According to Sijo Kuruvilla George, Executive Director, ADIF, ‘Card on File Tokenisation’, which is the proposed method by the RBI to safeguard customers’ data, will not allow payment aggregators and merchants to store card data and will instead replace the card data with a tokenised value.
“However, this solution has limitations which will need to be addressed for seamless transition from status quo. This solution does not address key use cases, where card details need to be available or shared with upstream or downstream partners today,” George said.
“Care should be taken that the business practices that need to be adopted for our startups to be in compliance with norms do not disadvantage startups to be at par and compete efficiently with global players operating out of other geographies,” he stressed.

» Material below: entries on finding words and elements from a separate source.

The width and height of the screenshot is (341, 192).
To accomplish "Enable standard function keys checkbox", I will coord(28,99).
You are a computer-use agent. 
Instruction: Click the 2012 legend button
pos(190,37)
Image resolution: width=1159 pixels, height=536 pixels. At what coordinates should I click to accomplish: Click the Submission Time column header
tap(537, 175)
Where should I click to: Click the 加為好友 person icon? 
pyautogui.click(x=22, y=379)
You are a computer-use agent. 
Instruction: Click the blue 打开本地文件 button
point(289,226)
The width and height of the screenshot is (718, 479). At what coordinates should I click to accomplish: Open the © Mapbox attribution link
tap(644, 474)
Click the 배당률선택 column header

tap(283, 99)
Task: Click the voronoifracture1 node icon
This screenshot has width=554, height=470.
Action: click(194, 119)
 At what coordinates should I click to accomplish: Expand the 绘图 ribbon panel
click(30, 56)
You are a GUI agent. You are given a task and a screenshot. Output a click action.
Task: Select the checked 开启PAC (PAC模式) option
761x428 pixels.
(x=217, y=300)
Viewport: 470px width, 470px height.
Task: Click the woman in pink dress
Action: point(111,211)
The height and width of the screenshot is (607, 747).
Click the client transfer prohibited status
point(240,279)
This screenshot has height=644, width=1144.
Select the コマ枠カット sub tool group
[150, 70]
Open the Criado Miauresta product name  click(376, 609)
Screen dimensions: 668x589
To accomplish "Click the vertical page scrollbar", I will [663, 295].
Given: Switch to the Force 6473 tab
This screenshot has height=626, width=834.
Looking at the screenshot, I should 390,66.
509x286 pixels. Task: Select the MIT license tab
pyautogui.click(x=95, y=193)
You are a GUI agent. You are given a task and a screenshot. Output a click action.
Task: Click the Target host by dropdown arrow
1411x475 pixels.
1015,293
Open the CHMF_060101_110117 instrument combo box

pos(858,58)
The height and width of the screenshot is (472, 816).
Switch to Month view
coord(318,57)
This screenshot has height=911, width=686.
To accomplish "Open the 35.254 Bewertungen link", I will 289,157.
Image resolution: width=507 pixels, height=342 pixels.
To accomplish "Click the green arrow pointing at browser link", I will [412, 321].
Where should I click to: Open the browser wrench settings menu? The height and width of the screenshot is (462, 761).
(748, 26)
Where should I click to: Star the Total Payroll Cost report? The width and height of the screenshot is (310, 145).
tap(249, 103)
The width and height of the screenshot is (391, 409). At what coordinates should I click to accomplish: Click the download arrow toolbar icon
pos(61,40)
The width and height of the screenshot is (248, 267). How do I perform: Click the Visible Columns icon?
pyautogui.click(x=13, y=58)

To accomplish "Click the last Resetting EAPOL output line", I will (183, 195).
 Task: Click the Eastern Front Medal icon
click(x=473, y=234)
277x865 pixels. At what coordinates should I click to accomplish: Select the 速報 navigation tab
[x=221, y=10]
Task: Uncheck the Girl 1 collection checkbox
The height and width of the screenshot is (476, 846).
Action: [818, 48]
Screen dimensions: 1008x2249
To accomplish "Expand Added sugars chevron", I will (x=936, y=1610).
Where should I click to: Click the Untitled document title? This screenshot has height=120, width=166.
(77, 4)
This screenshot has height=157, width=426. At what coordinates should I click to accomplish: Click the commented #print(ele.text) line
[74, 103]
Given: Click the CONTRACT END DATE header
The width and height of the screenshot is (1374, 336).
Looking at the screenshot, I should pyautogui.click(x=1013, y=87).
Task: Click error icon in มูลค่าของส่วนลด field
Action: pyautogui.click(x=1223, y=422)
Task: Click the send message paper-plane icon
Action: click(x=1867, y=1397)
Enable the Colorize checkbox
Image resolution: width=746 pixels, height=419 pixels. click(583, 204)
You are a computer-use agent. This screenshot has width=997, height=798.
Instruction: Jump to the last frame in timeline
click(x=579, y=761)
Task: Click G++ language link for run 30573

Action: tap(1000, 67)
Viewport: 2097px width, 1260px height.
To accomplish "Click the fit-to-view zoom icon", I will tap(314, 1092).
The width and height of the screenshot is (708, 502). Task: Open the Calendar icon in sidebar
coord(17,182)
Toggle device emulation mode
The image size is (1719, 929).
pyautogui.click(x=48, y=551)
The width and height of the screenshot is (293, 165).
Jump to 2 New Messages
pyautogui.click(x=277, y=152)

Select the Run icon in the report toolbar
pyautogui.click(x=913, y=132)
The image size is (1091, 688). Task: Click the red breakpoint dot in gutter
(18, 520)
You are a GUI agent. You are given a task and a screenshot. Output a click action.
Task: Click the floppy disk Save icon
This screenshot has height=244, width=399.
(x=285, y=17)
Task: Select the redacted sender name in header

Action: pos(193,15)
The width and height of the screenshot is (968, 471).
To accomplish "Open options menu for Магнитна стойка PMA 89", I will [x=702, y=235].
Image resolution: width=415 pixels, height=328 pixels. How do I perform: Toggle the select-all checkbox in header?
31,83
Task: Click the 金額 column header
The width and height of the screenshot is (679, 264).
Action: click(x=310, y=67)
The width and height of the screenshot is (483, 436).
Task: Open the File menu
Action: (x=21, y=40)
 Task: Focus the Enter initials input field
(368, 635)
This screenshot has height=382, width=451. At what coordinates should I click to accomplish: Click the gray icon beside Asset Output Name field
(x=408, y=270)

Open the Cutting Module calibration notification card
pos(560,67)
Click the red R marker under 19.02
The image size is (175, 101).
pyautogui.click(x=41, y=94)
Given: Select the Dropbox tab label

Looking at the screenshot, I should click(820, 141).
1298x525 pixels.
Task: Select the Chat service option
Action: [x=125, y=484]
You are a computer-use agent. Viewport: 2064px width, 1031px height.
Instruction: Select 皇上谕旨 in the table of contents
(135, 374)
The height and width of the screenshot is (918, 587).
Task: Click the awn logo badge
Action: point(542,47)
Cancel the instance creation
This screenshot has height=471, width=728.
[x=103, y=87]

Among the key concerns raised by ADIF are: EMI transactions require offline file submission to banks with card details; banks use this detail to convert cards transactions to EMI and merchants use the first 6 digits of the card to determine the network, issuer, card type, et al to surface bank offers to their customers.
“Card Vaults would provide the same protection and could be a better solution as it will also allow more players in the ecosystem to participate through the secured RBI licensed banks,” George told Inc42.
What are Card Vaults
Partner banks offer a secure vault system where individual card numbers would be encrypted and stored with a unique reference no or token for each card, which is device agnostic.
The saved cards would, therefore, be aliased and returned in the form of tokens by the Bank to the merchants and payment aggregators. Payment aggregators’ existing saved cards would be moved to their partner bank’s vaulting service, allowing existing users to continue to transact seamlessly using underlying secure tokens issued by the bank.
Payment aggregators would store and manage the association of these cards with their customers and/or merchant’s customers to which the card belongs to in the form of a token returned by the bank.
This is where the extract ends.